Media Matters for America: The blog swarm Chris Matthews never saw coming
by Eric Boehlert
"I get it." -- Chris Matthews, January 17
When Chris Matthews' long-winded monologue at the opening of the January 17 Hardball program eventually touched down with an apology to Sen. Hillary Rodham Clinton (D-NY) for the way the cable talker had been treating the candidate on the air, the moment represented an unmistakable victory for the liberal blogosphere. By not only getting Matthews to apologize, but by also forcing the rest of the press -- post-New Hampshire -- to back off its, at-times, overtly sexist coverage of a prominent Democratic contender, the blogs have already had more impact on how the traditional press covers this presidential campaign than they did during the entire 2004 White House run.

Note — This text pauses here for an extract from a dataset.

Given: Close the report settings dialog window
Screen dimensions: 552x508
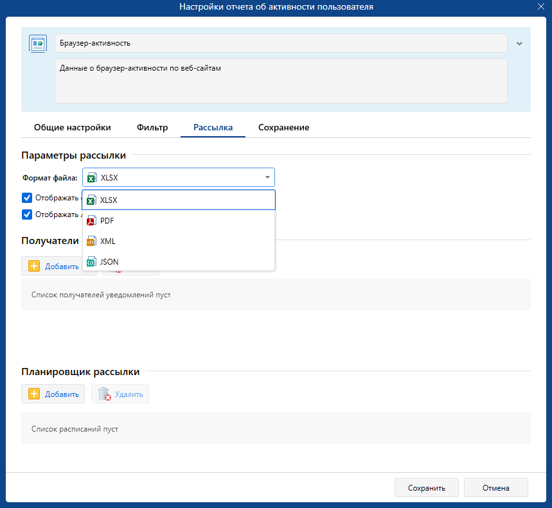Looking at the screenshot, I should [541, 7].
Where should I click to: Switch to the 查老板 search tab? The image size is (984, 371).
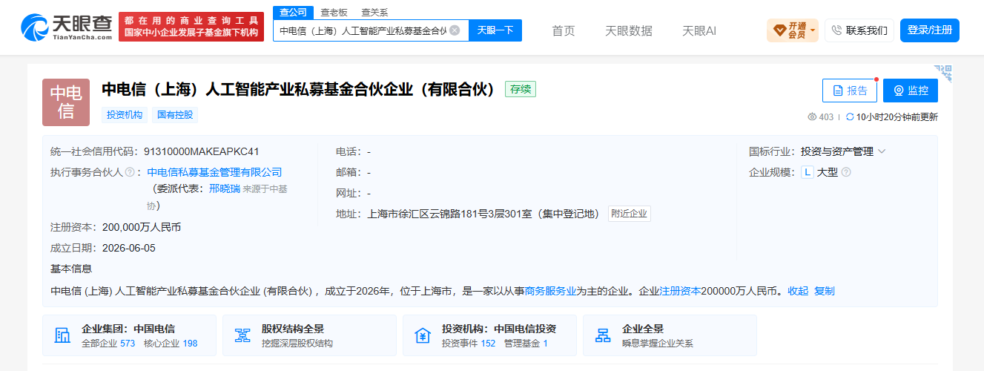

Indeed, the way the netroots and the (mostly) online progressive infrastructure have grown in the last four years in terms of battling media malfeasance should give conservatives pause. It's true that liberal bloggers do not have access to the same levers of power their conservative counterparts do; the way partisan pals at Fox News or National Review or The Wall Street Journal editorial page will often parrot the latest right-wing blogger outrage, no matter how half-baked it is. But the Tweety Effect, as the Matthews controversy was dubbed online, illustrated how the Beltway press is increasingly susceptible to pressure applied by the netroots, especially when the offenses are as egregious as Matthews'. And that could have enormous impact as the general election unfolds this year.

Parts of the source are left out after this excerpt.